About SSFL

nuclear-area-at-ssfl500The Santa Susana Field Laboratory (SSFL), also known as Rocketdyne, is a former nuclear and rocket engine testing facility that is contaminated with radiological and chemical pollutants. The 2,850 acre site is near Simi Valley, Chatsworth, Canoga Park, Woodland Hills, West Hills, Westlake Village, Agoura Hills, Oak Park, Calabasas, and Thousand Oaks.

SSFL was established in the late 1940s by the Atomic Energy Commission as a testing facility (a “field laboratory”) for nuclear reactor development work too dangerous to perform close to a populated area. Over the following decades, however, the population mushroomed around the area.
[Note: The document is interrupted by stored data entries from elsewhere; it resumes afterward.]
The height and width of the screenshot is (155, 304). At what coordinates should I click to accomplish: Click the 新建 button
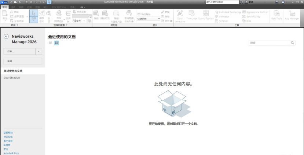pyautogui.click(x=23, y=61)
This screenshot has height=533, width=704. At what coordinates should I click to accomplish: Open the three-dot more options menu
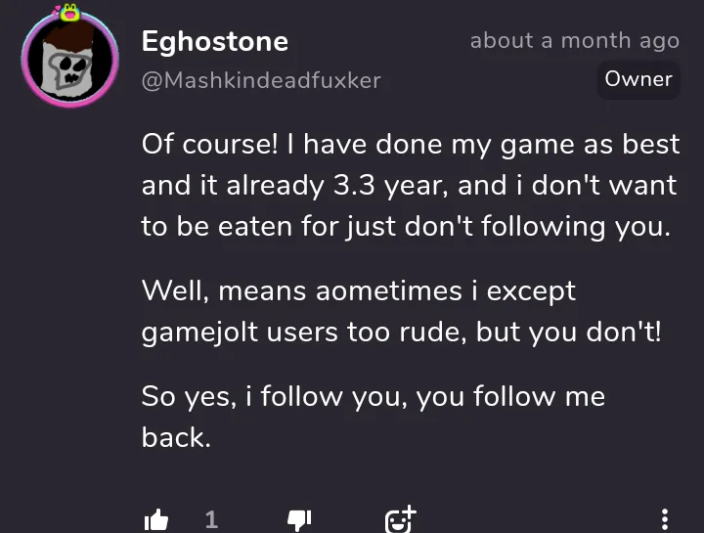tap(665, 519)
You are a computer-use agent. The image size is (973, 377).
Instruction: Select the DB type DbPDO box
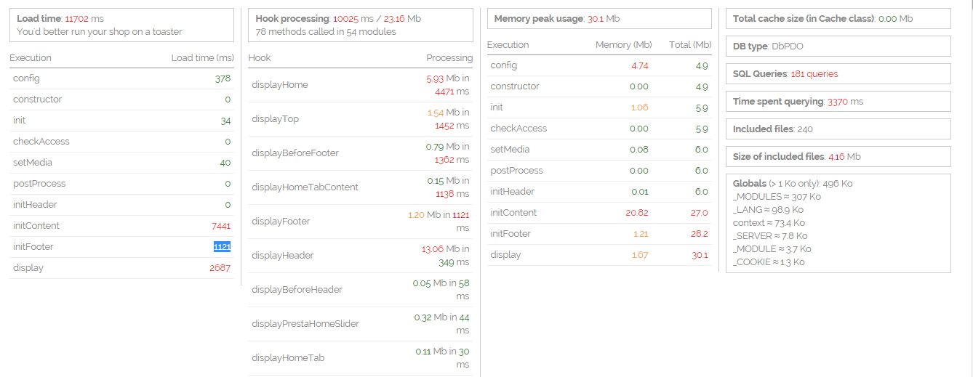pyautogui.click(x=838, y=46)
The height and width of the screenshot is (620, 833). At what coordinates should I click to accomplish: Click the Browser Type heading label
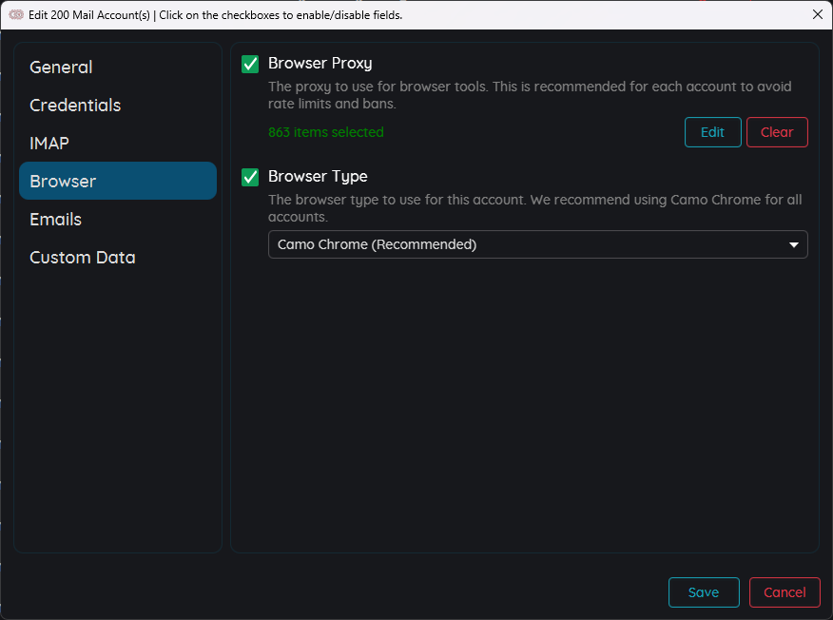(x=318, y=177)
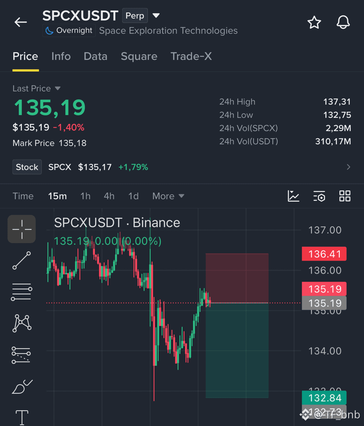Open the long/short position forecasting tool
The width and height of the screenshot is (364, 426).
click(21, 355)
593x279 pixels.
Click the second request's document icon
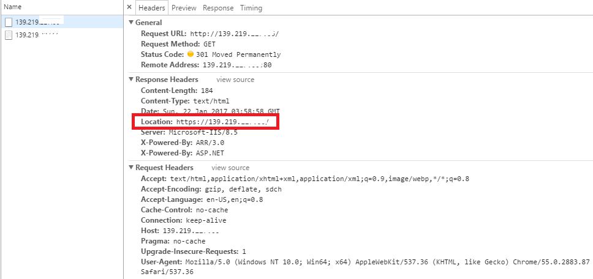coord(9,35)
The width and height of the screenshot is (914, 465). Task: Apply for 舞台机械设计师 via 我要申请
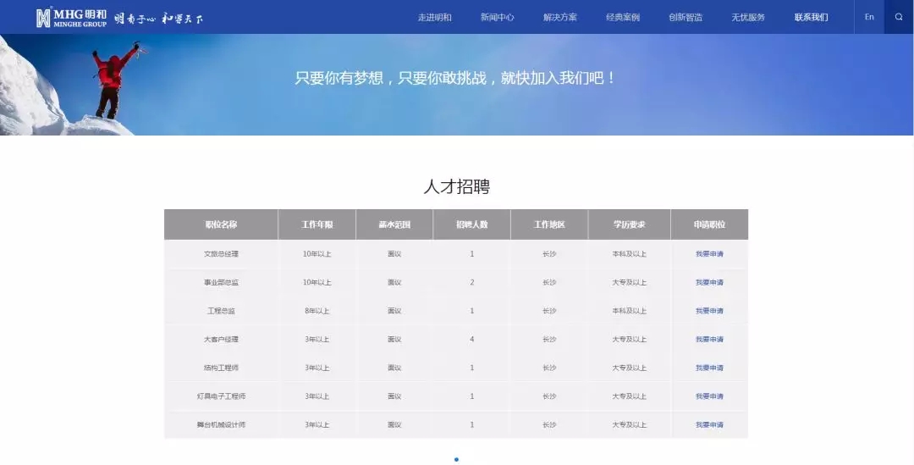709,424
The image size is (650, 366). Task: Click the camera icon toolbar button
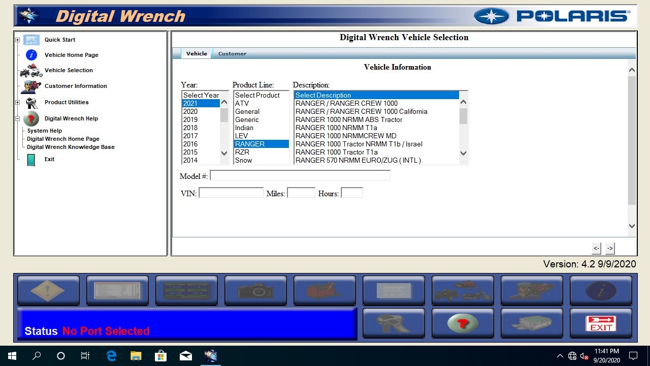[255, 291]

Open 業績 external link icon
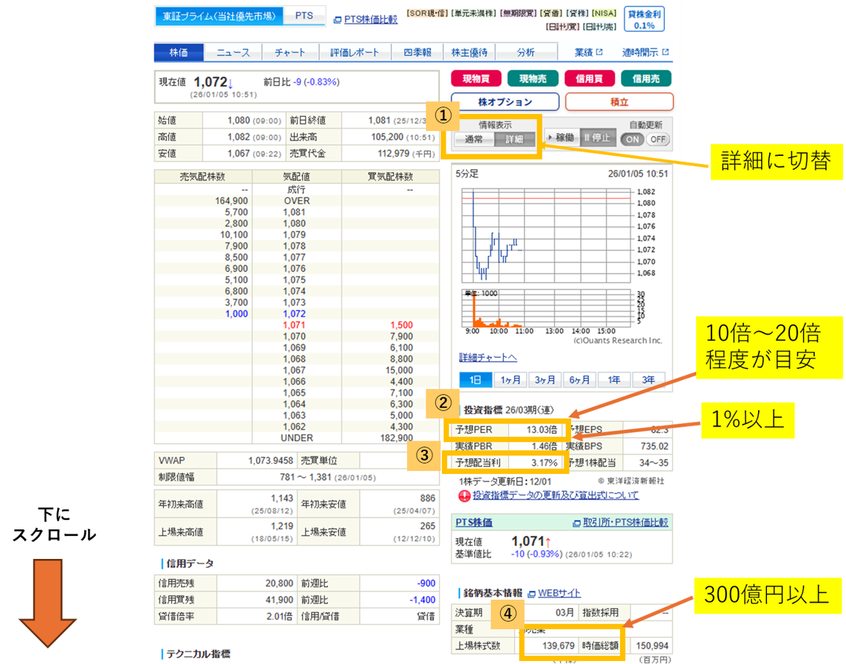tap(599, 52)
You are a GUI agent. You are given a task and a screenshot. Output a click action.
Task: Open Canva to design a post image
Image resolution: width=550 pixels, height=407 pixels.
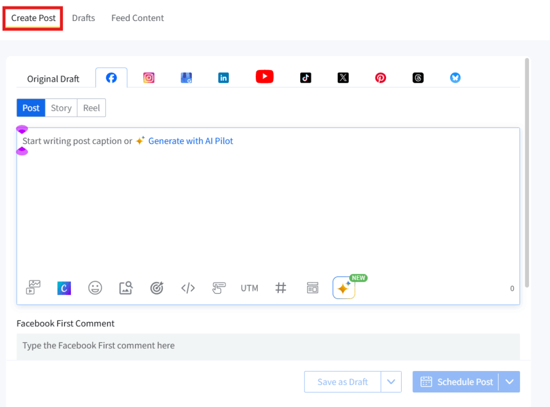tap(64, 288)
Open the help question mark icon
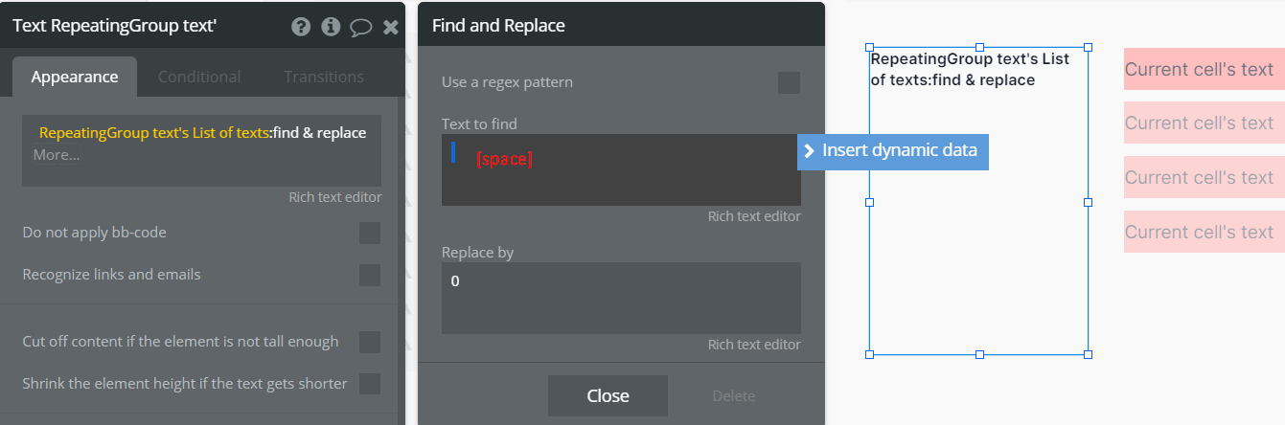Viewport: 1285px width, 425px height. 301,27
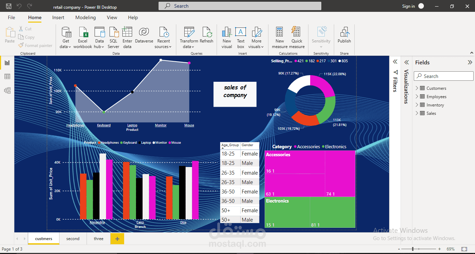This screenshot has height=254, width=475.
Task: Click the SQL Server icon
Action: coord(113,32)
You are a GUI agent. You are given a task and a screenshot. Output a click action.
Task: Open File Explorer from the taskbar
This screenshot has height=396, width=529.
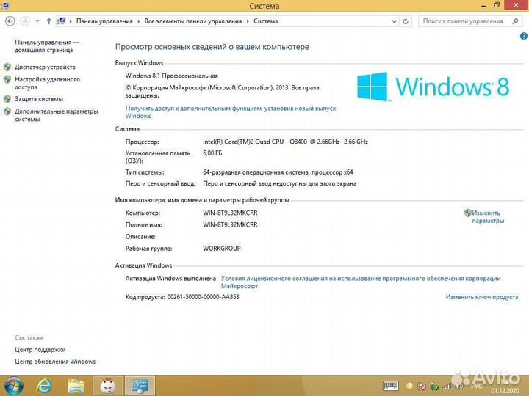click(76, 385)
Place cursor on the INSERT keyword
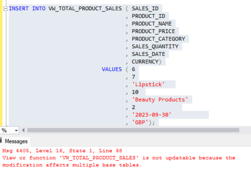 point(19,9)
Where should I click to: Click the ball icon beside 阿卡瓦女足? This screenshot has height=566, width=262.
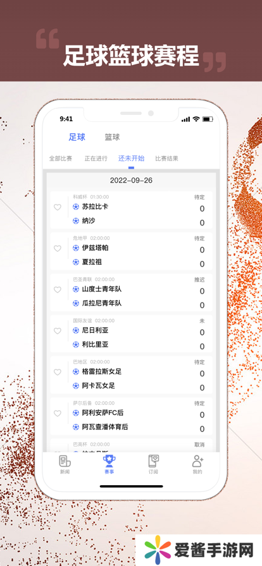[76, 386]
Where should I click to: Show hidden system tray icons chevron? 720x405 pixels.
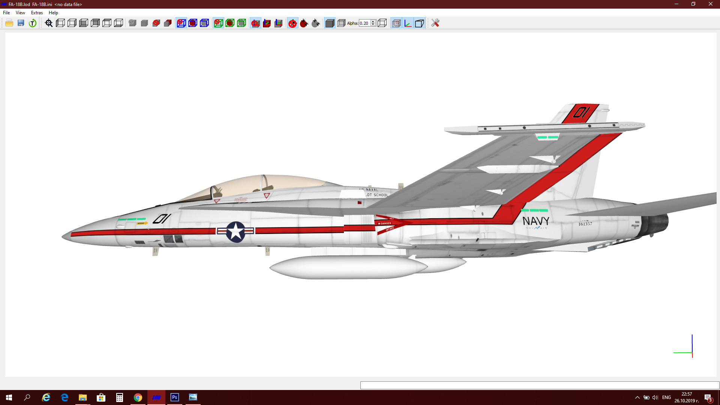pyautogui.click(x=637, y=398)
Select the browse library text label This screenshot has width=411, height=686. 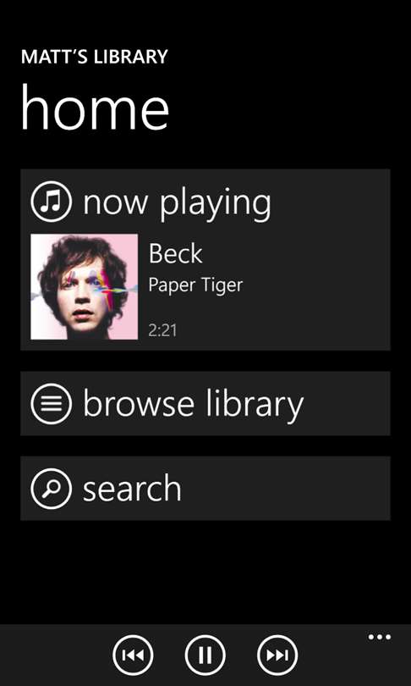193,404
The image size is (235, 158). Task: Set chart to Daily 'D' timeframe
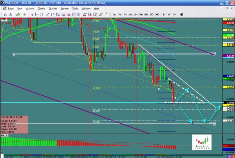tap(164, 14)
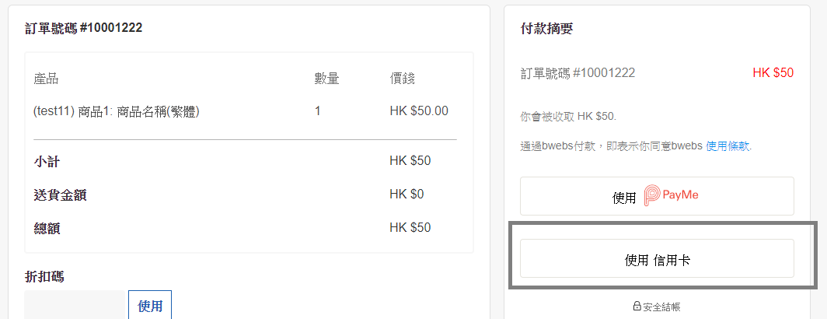The image size is (827, 319).
Task: Click the 數量 column header
Action: [x=326, y=79]
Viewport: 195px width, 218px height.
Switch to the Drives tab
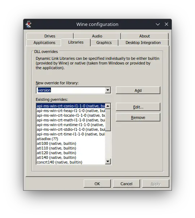click(x=50, y=36)
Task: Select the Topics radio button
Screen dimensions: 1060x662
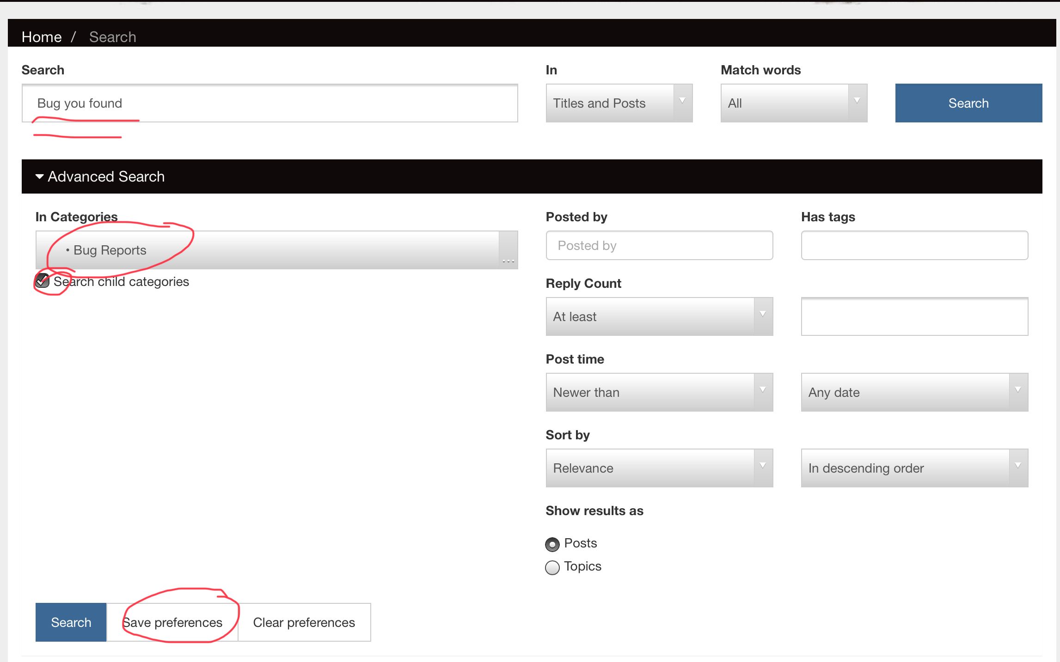Action: [x=552, y=567]
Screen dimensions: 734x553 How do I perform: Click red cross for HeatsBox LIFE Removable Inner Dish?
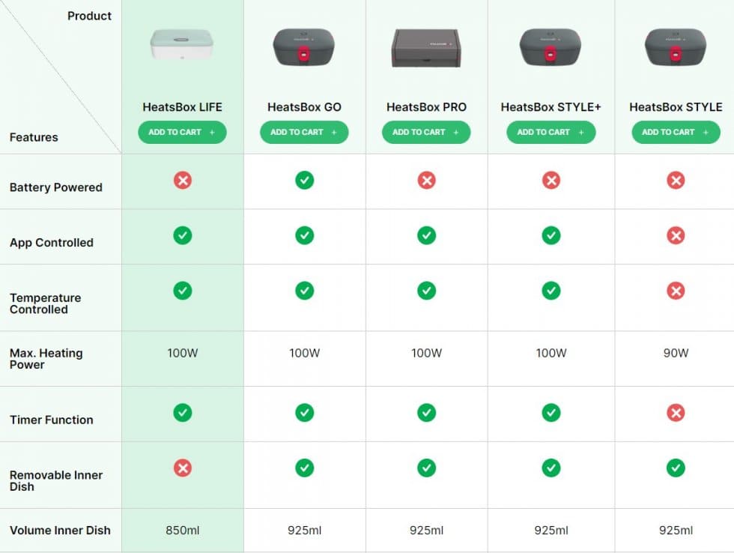click(183, 468)
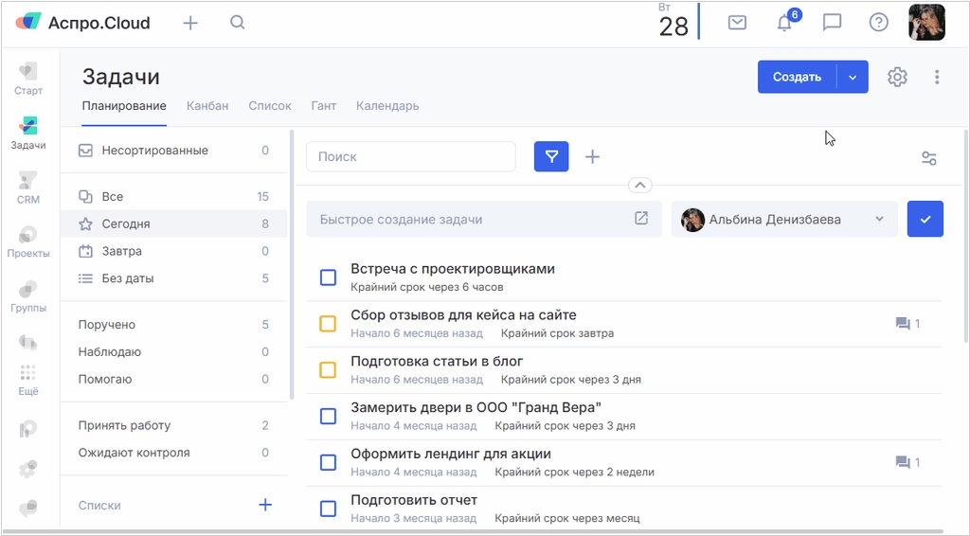
Task: Collapse the filter panel with chevron-up
Action: (x=639, y=186)
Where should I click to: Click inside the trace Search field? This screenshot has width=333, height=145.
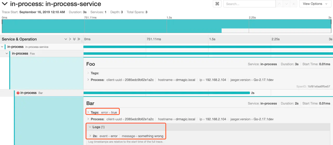point(249,4)
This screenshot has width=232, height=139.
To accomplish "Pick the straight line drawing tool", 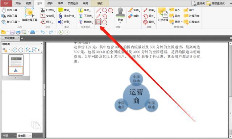I will (x=98, y=10).
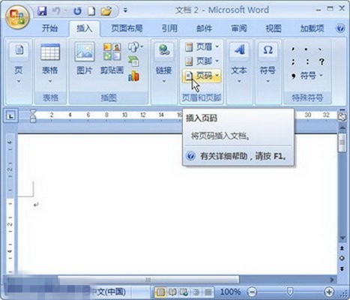Screen dimensions: 350x300
Task: Open the 开始 ribbon tab
Action: click(49, 29)
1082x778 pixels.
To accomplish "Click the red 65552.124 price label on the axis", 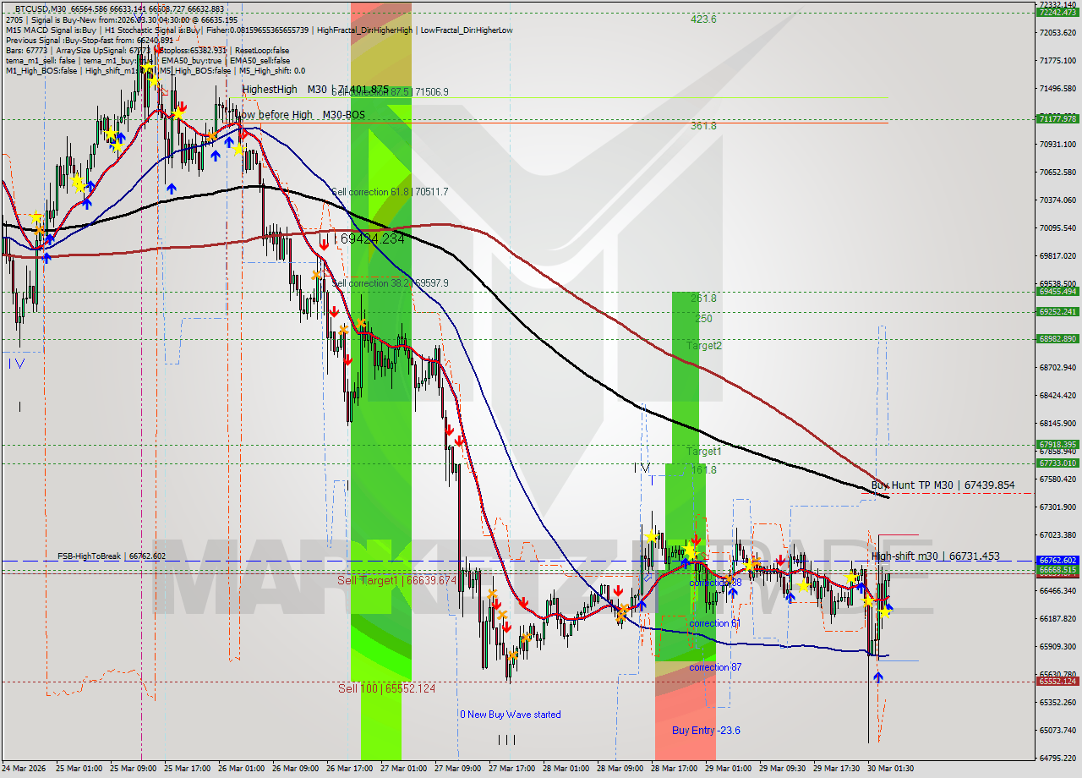I will [1058, 680].
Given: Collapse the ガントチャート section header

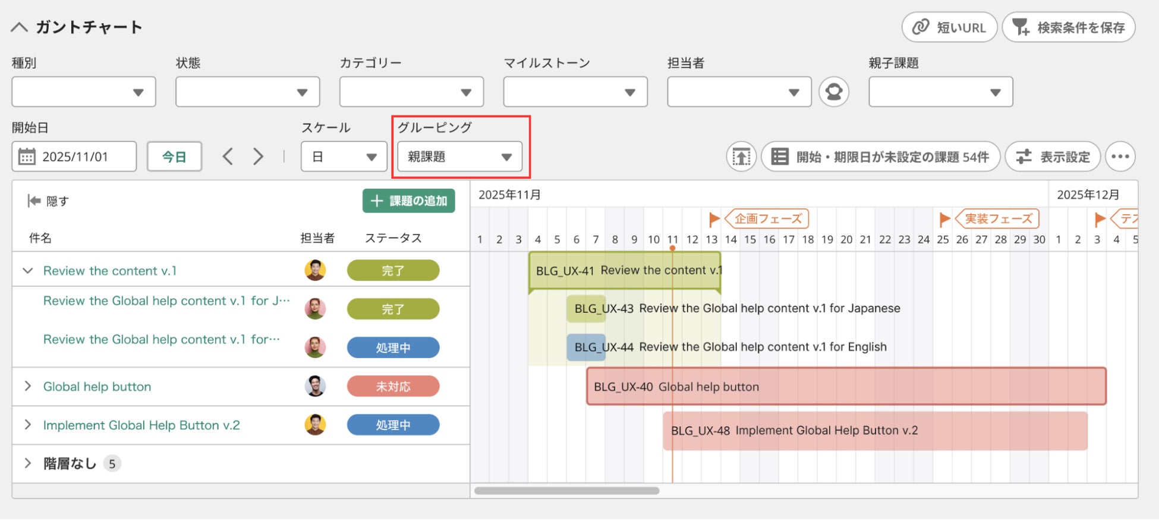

Currently, over half a million people reside within ten miles of the site.

The site was home to ten nuclear reactors, half a dozen critical facilities, a plutonium fuel fabrication facility, and a “hot lab” for decladding and disassembling irradiated nuclear fuel shipped in from around the Atomic Energy Commission/Department of Energy (DOE) national nuclear complex as an initial step for reprocessing. Numerous accidents, releases, and spills resulted. In 1959, the SRE reactor experienced a partial meltdown, in which a third of the fuel experienced melting. In 1964, a SNAP reactor suffered damage to 80% of its fuel. In 1968-9 another reactor suffered similar fuel damage. There were numerous nuclear fires in and at the Hot Lab. For decades, radioactively and chemically contaminated reactor components covered with sodium were reacted in open pits (the sodium “burn pit”) with airborne releases of contaminants as well as surface runoff of the contaminants offsite. Today, the site remains contaminated with dangerous radionuclides such as cesium-137, strontium-90, and plutonium-239.

Tens of thousands of rockets were tested at SSFL.

Tens of thousands of rockets were tested at SSFL.

In addition, tens of thousands of rocket tests were conducted at SSFL, resulting in significant chemical contamination. Hundreds of thousands of gallons of trichloroethylene (TCE) were used to flush out rocket test engines and then allowed to seep into the soil and groundwater. The site is also contaminated with perchlorate, dioxins, heavy metals, and volatile and semi-volatile organic compounds that can cause harm to human health.

Contamination from SSFL has not stayed on site. Perchlorate, a component of solid rocket fuels that disrupts human development and which contaminates much of SSFL, has been found to have migrated offsite and contaminates roughly a third of wells in Simi Valley monitored for it. TCE, a carcinogen, has also migrated offsite. Annual monitoring reports for surface water contamination show rain carrying off toxic materials offsite, at levels exceeding health-based benchmarks and other limits, hundreds of times in recent years.

A study by the UCLA School of Public Health found elevated cancer death rates among both the nuclear and rocket workers from exposures to these toxic materials. Another study by UCLA found that the rocket testing had led to offsite exposures to hazardous chemicals by the neighboring population at levels exceeding EPA standards. A study performed for the federal Agency for Toxic Substances and Disease Registry found elevated cancer rates in the offsite population associated with proximity to SSFL.

In 2010, the agency responsible for overseeing the cleanup, the California Department of Toxic Substances Control (DTSC), signed clean up agreements (AOCs) with NASA and the Department of Energy (DOE) to cleanup their portions of the site to background levels of contamination – meaning where they find contamination, they will clean it up. The Boeing Company, which owns the largest portion of the site, has not signed such an agreement and is proposing much lower cleanup standards.